Eppure, all’apertura della prefazione nella quale scrive "Macbeth (’82-83) segna la fine della scrittura scenica e spalanca l’avvento della macchina attoriale, sollecitato dall’esperienza elettronica ereditata dalla fase cinematografica e maturata nell’avventura concertistica del poema sinfonico (s)drammatizzato" pare vi siano intendimenti bellicosi e rivoluzionari mentre (s)drammatizzando, Bene sottrae dall’opera l’impalcatura teatrale arrivando al nucleo del testo, rinunciando praticamente a tutto con l’eccezione di una Lady Macbeth comunque depotenziata, lesa e completamente sottomessa all’autarchia del Macbeth, unico protagonista laddove Shakespeare ante Freud esternava cupidigia e coscienza umana nelle tre streghe, Bene riconduce ad una dimensione interiore le voci relegando la stessa Lady Macbeth a proiezione di brama e desiderio, una "Lady domestica" la definira’ sempre nelle "Opere".

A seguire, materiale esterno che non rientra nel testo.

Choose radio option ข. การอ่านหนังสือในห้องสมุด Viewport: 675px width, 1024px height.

Bene esemplifica e in questo modo diviene exemplum, modello non della tragedia, non del protagonista bensi’ dei suoi orrori, ecco quindi la parafrasi del titolo e la ragione del sangue non sulle mani e sui volti dei personaggi ma sulle bende, esterne ma non estranee, elementi che avvolgono il corpo e lo definiscono laddove la pungente corazza della vita provvede a nascondere e a celare agli occhi altrui.
La macchina attoriale quindi funziona, purifica il testo da ogni orpello e nel ritmo, nei suoni che diventano onomatopee, svela la piu’ profonda umanita’ del protagonista e me lo si conceda, anche dell’interprete.